Diritto

Se il professionista sbaglia paga il cliente

Se il professionista sbaglia paga il cliente
Nel caso in cui il contribuente riceva una cartella di pagamento dovuta esclusivamente ad errore del professionista che lo ha assistito, cosa può fare il commercialista per esonerare il cliente, il più direttamente ed efficacemente possibile, dalle conseguenze dell’errore professionale?

Con il provvedimento n. 28 del 2015 il Garante del Contribuente della Liguria esamina una questione praticamente rilevante. Nel caso in cui il contribuente riceva una cartella di pagamento dovuta esclusivamente ad errore del professionista che lo ha assistito, cosa può fare il commercialista per esonerare il cliente, il più direttamente ed efficacemente possibile, dalle conseguenze dell’errore professionale?

IL FATTO
Una commercialista esponeva al Garante di avere predisposto la dichiarazione dei redditi di una società e di avere commesso vari errori dovuti ad un sinistro informatico subìto in occasione del proprio trasferimento di attività dalla precedente sede a quella attuale. Ne era derivata, tra le altre cose, l’emanazione di una cartella esattoriale erronea con totale ed unica responsabilità della professionista per aver regolarmente sottoscritto la ricevuta d’impegno alla predisposizione nonché alla trasmissione di tale dichiarazione, dichiarandola conforme alla dichiarazione dei redditi, nell’aver predisposto i quadri della dichiarazione e curato la trasmissione dei quadri suddetti in modo erroneo.

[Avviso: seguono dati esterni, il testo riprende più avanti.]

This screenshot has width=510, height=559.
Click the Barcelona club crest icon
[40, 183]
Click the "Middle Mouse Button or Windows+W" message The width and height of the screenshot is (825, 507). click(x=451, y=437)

Nella fattispecie in esame, dunque, non vi è alcuna incertezza o discussione circa le responsabilità: la professionista ammette onestamente e immediatamente il default e si pone subito il problema di come “esonerare” il cliente.
È fuor di dubbio che, in questi casi sussisterebbe una responsabilità di tipo civilistico, ma il problema posto è schiettamente fiscale.
A quanto è dato di capire dal provvedimento, la prima via tentata è quella, pendente il contenzioso (tra contribuente e Agenzia, sulla cartella) di “sostituire” la responsabilità della professionista a quella del contribuente, allegando una non meglio identificabile illegittimità della cartella.

LA DECISIONE DEL GARANTE DEL CONTRIBUENTE
La soluzione adottata dal Garante è che, indipendentemente dai profili civilistici, in un caso quale quello prospettato, c’è una cosa che il professionista potrebbe, se ritiene, fare subito: e cioè pagare per il cliente.

In particolare, il Garante osserva che – visto che, per l’art. 8 dello Statuto del contribuente, è consentito l’accollo del debito altrui da parte del terzo – il terzo può certamente pagare per il debitore.

La soluzione appare ineccepibile.

Essa, del resto, è pienamente coerente con le regole generali sull’estinzione delle obbligazioni: ai sensi dell’art. 1180 c.c. il terzo può adempiere l’obbligazione e il creditore non può opporvi salvo che:

  • abbia un interesse a che ad adempiere sia il debitore, oppure;
  • il debitore si opponga a che per lui paghi il terzo.

Non sussistono evidentemente ragioni per cui il Fisco dovrebbe non accettare il pagamento del commercialista.

Per completezza va soggiunto che, ferma la lucida soluzione indicata dal Garante, non sembra avrebbe potuto esservi spazio, invece, per la soluzione proposta dal professionista: accollarsi il debito, senza assolverlo, liberando il cliente. L’accollo, secondo lo Statuto del contribuente non può avere effetti liberatori del debitore (anche perché altrimenti, sarebbe facile per tutti coloro che hanno debiti fiscali, accordarsi con qualche soggetto nullatenente, cui far accollare il debito, per frodare le ragioni erariali. Se ciò fosse possibile fiorirebbe, dopo quello delle cartiere, il mercato delle teste di legno).